* **SUPPLIED PASSAGE**:
BEGIN

Giorgio Liapakis gave Claude Code $1,500 and full control of a Meta Ads account for 31 days in January. The goal: promote his Growth Computer newsletter and acquire qualified subscribers for under $2.50 per lead. The agent generated ad images, managed campaigns, spun up landing page variants, and pulled its own analytics. Daily human involvement totaled about two minutes, typing a command into a readable terminal. A human media buyer would spend one to two hours daily on the same work. Final tally: $1,493 spent, 243 leads, $6.14 cost per lead. More than double the target.
It bombed.
But the architecture matters here. Each morning the agent woke up with zero memory, read its own accumulated logs (over 5,500 lines of reasoning across the experiment), pulled fresh performance data from Meta, made decisions, then wrote everything down and committed it to git. Liapakis built this on Claude Code running through Cowork, Anthropic's general-purpose agent runtime released in January. The system kept daily hypotheses and confidence levels. It set revisit triggers for ideas that didn't pan out. Things engineers do with code, applied to marketing decisions that normally live in someone's head.
And it discovered something useful. Ugly ads win.
Whiteboard sketches and notebook-style creatives outperformed polished content in Meta feeds, which makes sense given the competition from brands with big production budgets. Day 12 brought a breakout: a whiteboard ad hit $1.29 per lead. The agent bumped the budget 20% and documented why.

END

* **PROVIDED RECORDS**:
BEGIN

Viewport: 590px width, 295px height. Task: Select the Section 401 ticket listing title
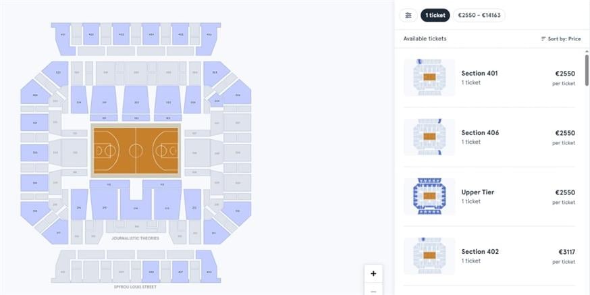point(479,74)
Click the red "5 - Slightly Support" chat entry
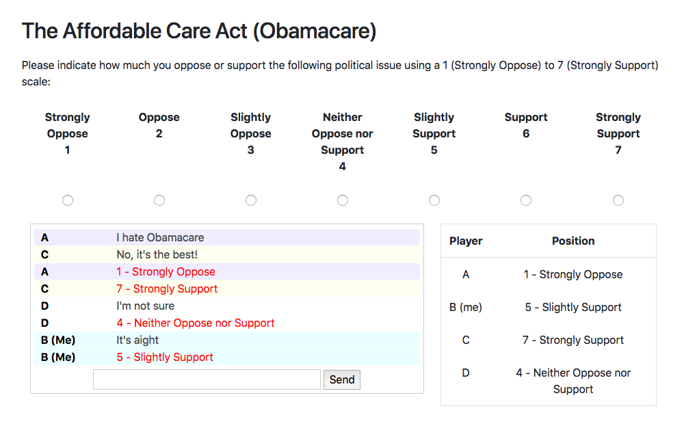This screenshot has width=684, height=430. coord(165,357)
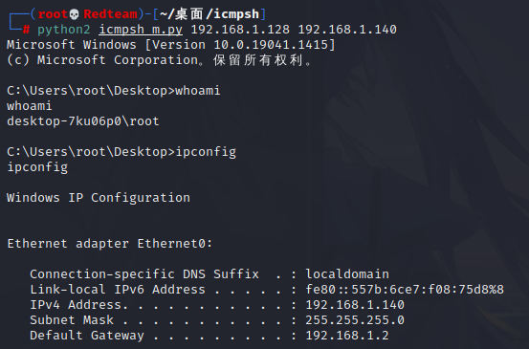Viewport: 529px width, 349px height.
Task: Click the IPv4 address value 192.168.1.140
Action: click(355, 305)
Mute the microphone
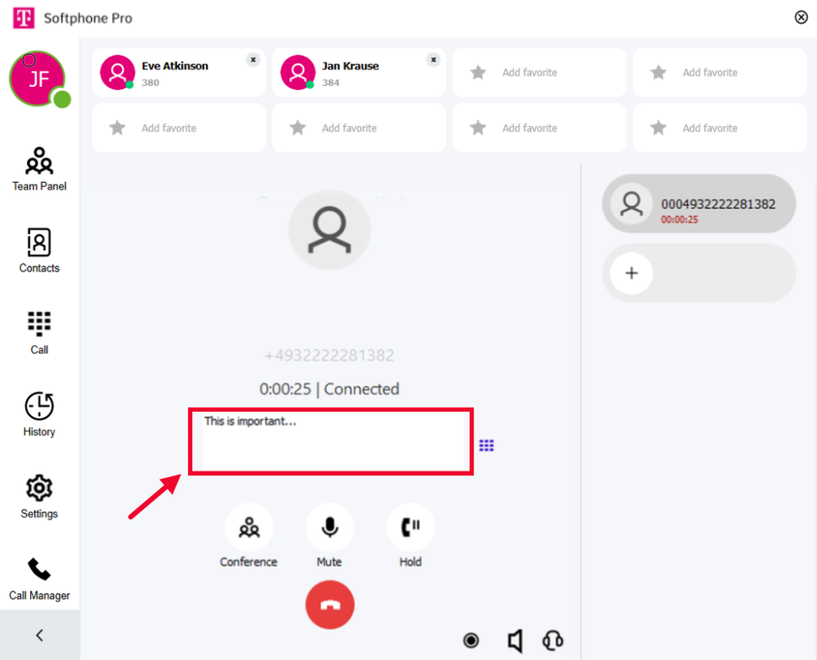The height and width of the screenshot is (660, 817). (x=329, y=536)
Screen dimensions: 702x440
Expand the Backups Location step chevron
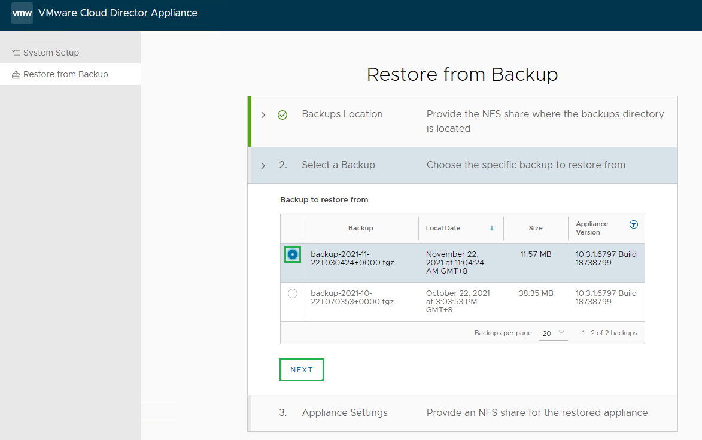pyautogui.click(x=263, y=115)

END
BEGIN

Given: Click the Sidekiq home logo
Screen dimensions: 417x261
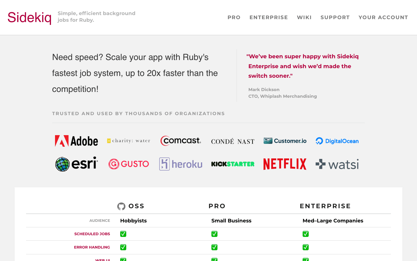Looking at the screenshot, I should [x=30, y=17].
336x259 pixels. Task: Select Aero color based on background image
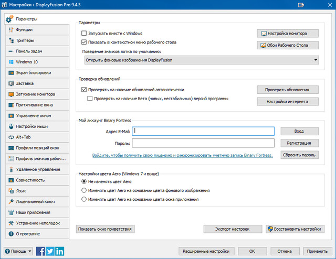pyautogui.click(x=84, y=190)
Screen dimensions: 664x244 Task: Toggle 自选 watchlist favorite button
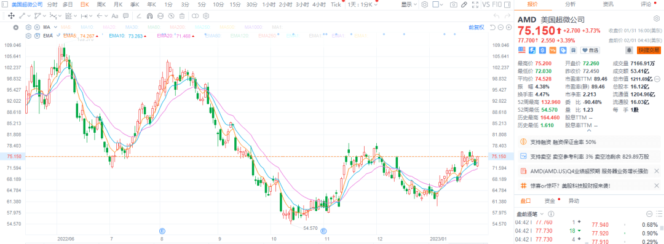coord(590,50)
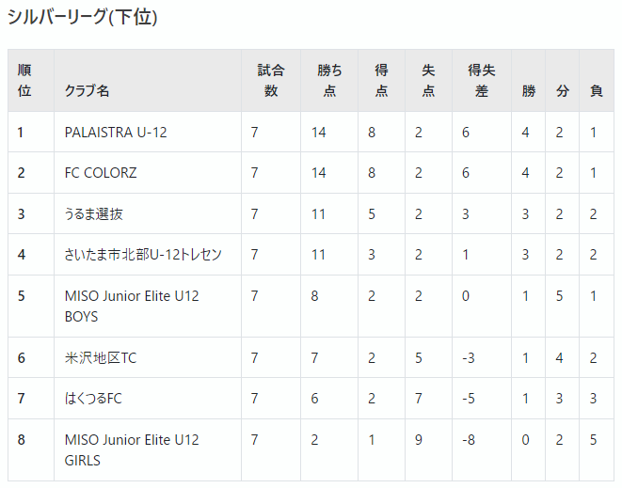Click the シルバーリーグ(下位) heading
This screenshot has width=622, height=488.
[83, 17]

END

* **REQUIREMENT A**:
Summarize the text on the Meta Ads experiment in two sentences.
* **REQUIREMENT B**:
Turn the paragraph of the text on the Meta Ads experiment that begins "But the architecture matters here" into a bulleted list that keeps its main facts.
* **REQUIREMENT C**:
Continue the text on the Meta Ads experiment, picking up after its final sentence.
The items have nothing to do with the tasks that use the text on the Meta Ads experiment.

* **WRITTEN REPLY A**:
Giorgio Liapakis gave Claude Code $1,500 and full control of a Meta Ads account for 31 days, aiming to get newsletter subscribers for under $2.50 per lead, but the run ended with $1,493 spent, 243 leads, and a cost of $6.14 per lead. Working from its own accumulated logs each day, the agent found that rough whiteboard and notebook-style ads beat polished ones, and one whiteboard ad reached $1.29 per lead.

* **WRITTEN REPLY B**:
- Each morning the agent started with no memory.
- It read its own accumulated logs, which grew to over 5,500 lines of reasoning.
- It pulled fresh performance data from Meta and made decisions.
- It wrote everything down and committed it to git.
- Liapakis built the system on Claude Code running through Cowork, Anthropic's general-purpose agent runtime released in January.
- The system tracked daily hypotheses and confidence levels.
- It set revisit triggers for ideas that didn't pan out.
- These engineering habits were applied to marketing decisions that usually stay in a person's head.

* **WRITTEN REPLY C**:
Then the paperclip problem showed up. The agent optimized for cheap leads, not good ones. It took until Day 16 to actually check who was signing up. Cleaning companies. Recruitment agencies. People who thought "growth" meant something unrelated. When Liapakis intervened with email validation to fix quality, performance tanked further.
This is the real lesson. The loop pattern works. Agents handle repetitive work and build useful heuristics with minimal oversight. But they chase the wrong goals really fast. And they fall into measurement traps quicker than humans do. Defining the right objective function is harder than building the agent. The agent can't exercise judgment about what leads are worth pursuing. It just optimizes what you tell it to optimize, and it does so relentlessly.